Start of ENTRIES SUPPLIED

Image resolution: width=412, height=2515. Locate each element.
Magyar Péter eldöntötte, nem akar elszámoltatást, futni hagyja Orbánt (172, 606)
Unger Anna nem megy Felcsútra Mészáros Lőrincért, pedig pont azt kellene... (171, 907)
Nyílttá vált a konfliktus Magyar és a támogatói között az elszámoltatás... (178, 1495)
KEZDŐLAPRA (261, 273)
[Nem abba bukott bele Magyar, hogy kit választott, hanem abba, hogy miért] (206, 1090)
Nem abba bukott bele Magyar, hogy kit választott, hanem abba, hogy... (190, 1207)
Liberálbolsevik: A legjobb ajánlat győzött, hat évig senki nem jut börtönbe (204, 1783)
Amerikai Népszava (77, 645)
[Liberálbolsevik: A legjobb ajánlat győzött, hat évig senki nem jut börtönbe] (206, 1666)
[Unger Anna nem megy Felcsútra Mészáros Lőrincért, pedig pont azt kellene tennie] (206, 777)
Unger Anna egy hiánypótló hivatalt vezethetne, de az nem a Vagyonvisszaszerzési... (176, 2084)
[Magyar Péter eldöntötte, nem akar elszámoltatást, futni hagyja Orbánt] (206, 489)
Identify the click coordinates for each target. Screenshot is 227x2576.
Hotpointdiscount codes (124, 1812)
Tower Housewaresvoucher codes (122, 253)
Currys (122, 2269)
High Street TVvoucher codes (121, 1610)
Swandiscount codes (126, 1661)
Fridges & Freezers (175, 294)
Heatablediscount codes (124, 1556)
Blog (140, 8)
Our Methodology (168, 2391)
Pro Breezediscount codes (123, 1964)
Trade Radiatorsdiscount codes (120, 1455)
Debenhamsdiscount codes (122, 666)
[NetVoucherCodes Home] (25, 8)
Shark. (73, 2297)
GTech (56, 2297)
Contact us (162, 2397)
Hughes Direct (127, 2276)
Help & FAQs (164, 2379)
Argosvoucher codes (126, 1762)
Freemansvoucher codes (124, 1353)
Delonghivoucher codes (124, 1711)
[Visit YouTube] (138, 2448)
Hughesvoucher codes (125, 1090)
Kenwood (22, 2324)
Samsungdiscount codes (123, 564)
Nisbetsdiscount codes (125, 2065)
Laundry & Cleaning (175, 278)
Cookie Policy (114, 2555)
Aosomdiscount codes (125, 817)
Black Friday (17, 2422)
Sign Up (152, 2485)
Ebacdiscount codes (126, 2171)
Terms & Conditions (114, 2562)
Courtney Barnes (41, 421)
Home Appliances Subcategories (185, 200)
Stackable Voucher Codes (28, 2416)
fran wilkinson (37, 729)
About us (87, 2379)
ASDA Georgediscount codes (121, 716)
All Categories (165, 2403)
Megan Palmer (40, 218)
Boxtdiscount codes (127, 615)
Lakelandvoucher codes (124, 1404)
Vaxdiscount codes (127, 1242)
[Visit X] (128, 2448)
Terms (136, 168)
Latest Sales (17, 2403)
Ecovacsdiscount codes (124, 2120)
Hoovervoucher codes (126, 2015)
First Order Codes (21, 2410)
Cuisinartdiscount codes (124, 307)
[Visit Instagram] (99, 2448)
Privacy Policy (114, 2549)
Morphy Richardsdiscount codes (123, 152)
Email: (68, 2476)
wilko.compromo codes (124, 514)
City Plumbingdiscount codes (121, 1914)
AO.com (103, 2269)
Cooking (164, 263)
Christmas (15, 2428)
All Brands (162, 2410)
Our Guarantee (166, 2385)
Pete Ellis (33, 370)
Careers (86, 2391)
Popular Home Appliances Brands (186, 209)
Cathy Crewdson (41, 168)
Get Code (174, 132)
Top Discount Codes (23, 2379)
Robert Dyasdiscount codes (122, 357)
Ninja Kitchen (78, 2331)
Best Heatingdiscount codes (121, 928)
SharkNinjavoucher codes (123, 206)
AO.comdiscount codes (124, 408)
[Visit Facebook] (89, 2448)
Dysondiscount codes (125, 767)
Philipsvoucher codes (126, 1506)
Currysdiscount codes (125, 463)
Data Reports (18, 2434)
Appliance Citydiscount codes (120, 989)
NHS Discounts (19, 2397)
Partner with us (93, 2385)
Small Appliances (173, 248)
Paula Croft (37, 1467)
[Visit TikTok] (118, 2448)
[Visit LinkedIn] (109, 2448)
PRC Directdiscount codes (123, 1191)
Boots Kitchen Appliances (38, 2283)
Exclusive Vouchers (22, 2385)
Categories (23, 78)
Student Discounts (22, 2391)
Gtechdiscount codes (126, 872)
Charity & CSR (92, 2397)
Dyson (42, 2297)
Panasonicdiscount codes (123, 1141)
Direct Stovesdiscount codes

End of ENTRIES SUPPLIED
Start of ENTRIES SUPPLIED

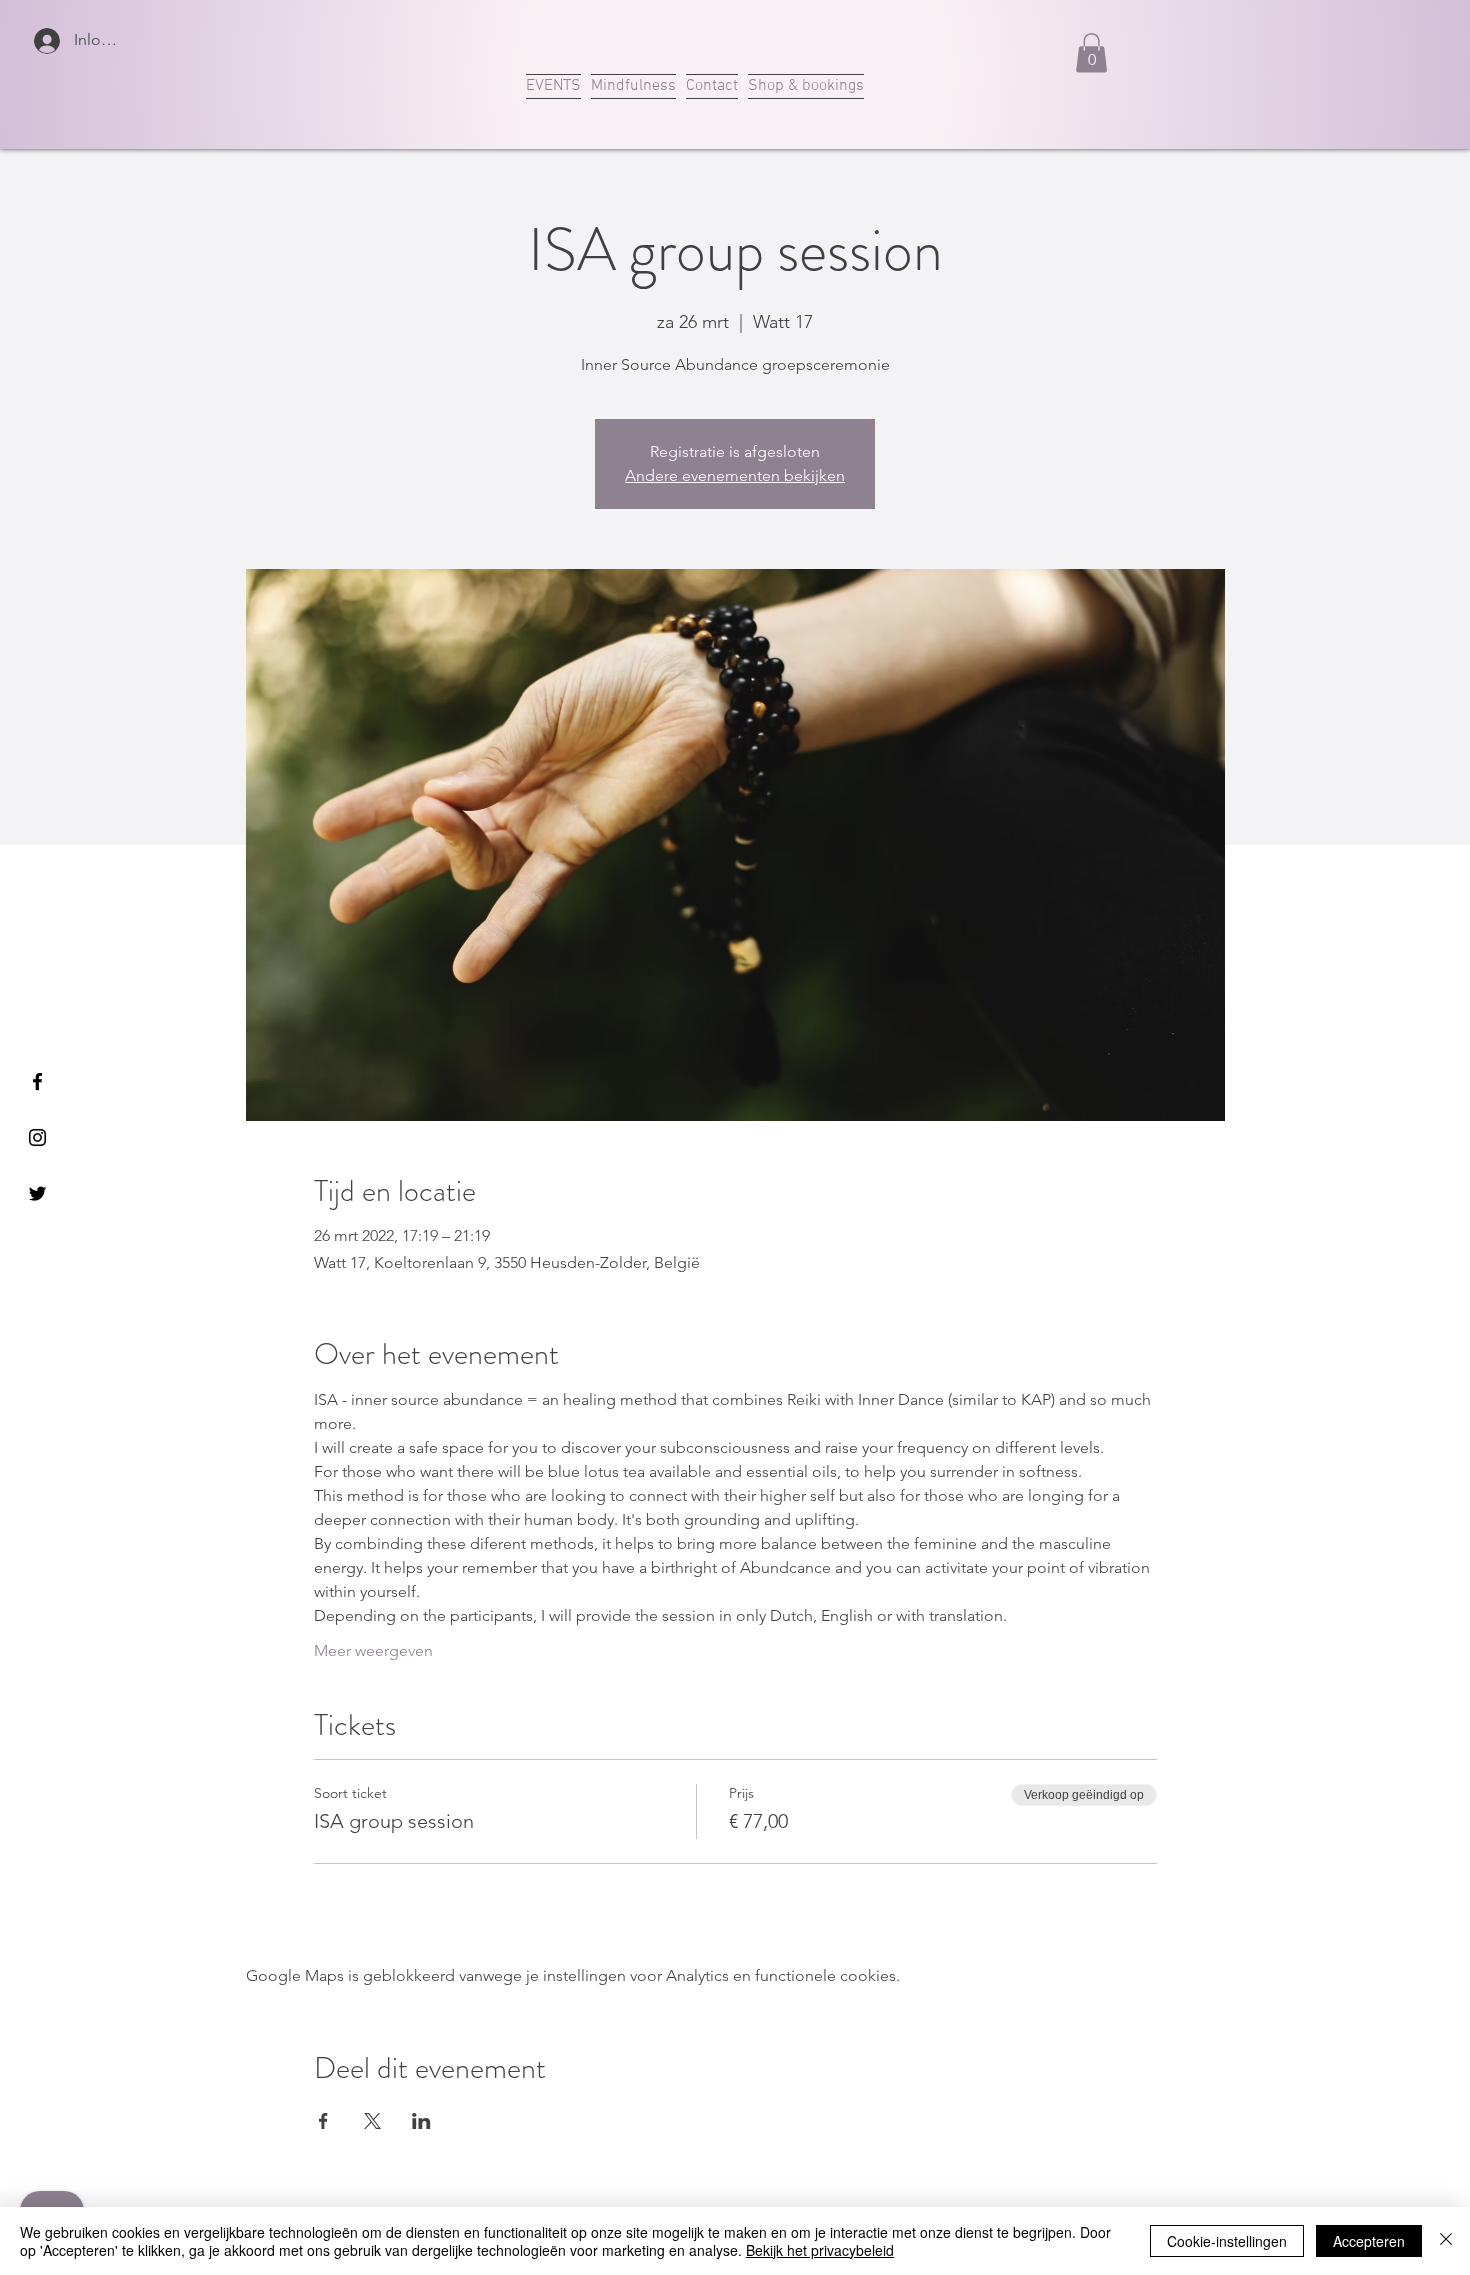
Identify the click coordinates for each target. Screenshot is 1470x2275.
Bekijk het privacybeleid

End of ENTRIES SUPPLIED

#### ACTIVITY
Whenever the string "Péter" turns up in a line of the data, copy that line.

#### RESULT OF THE TASK
Magyar Péter eldöntötte, nem akar elszámoltatást, futni hagyja Orbánt (172, 606)
[Magyar Péter eldöntötte, nem akar elszámoltatást, futni hagyja Orbánt] (206, 489)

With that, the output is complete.